- Supplied data:
--- START ---
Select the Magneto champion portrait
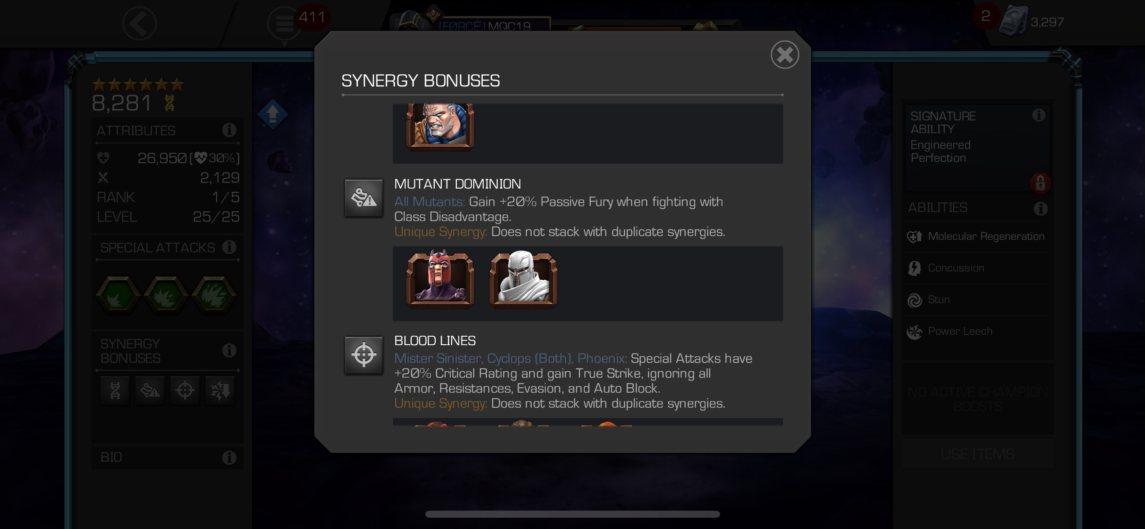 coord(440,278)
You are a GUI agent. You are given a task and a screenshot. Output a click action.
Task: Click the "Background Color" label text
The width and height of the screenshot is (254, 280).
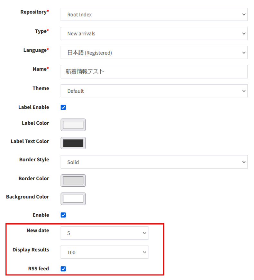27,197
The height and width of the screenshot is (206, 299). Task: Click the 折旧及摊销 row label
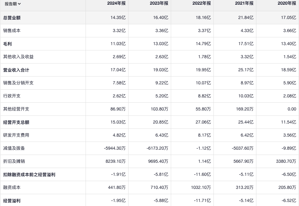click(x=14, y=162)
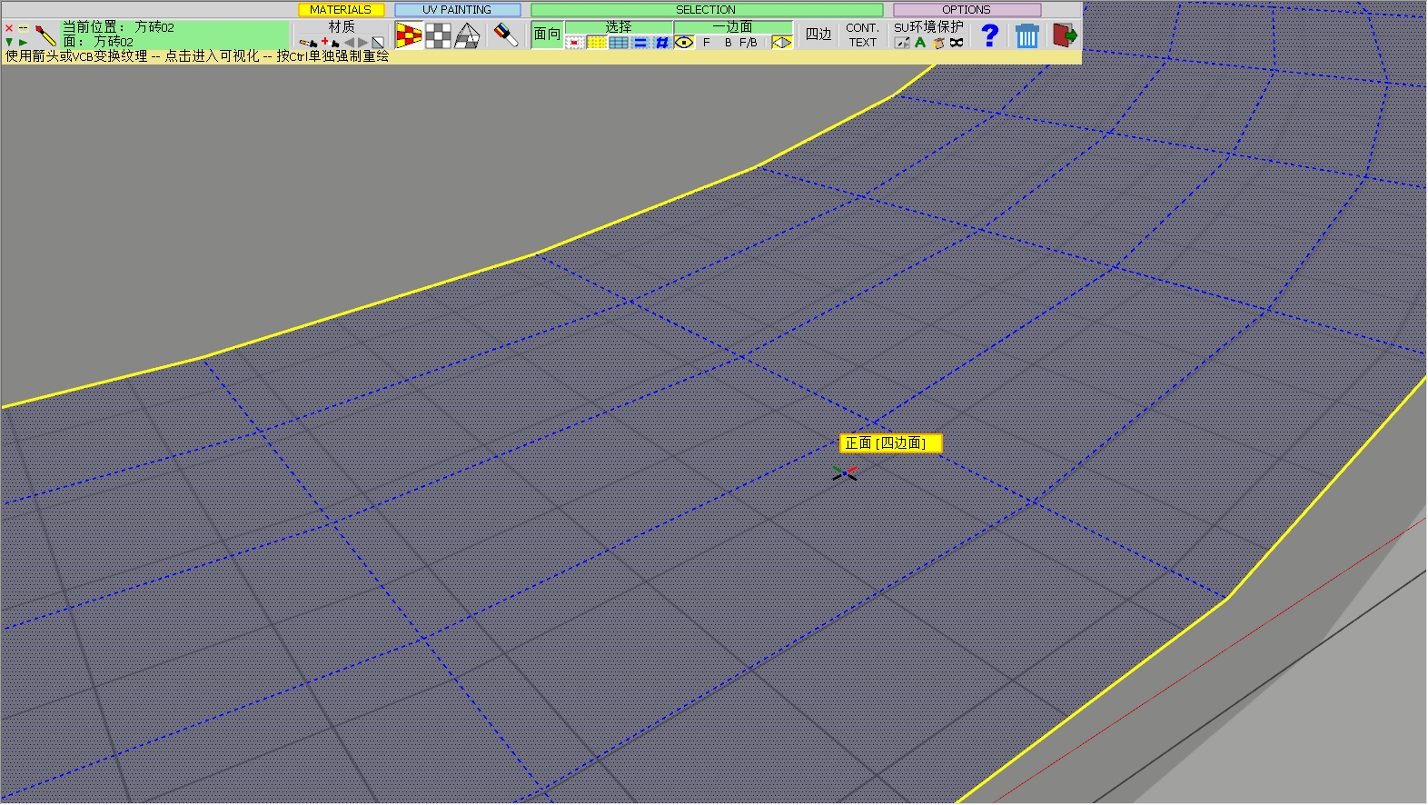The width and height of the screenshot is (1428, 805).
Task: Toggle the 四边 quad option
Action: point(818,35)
--- END ---
--- START ---
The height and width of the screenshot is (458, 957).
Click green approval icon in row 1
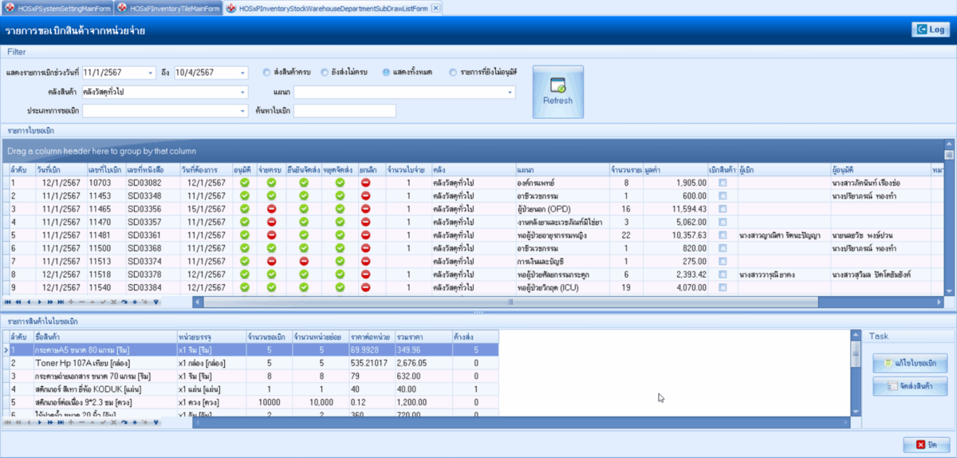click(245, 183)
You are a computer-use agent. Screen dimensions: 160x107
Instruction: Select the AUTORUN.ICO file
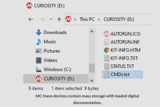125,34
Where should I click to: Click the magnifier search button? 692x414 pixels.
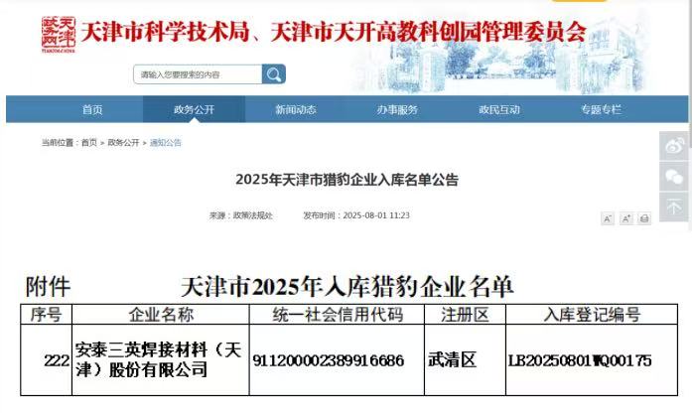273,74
--- END ---
- Problem details:
Please say only the number of lines in the data that hold "agent".

- Answer section:
2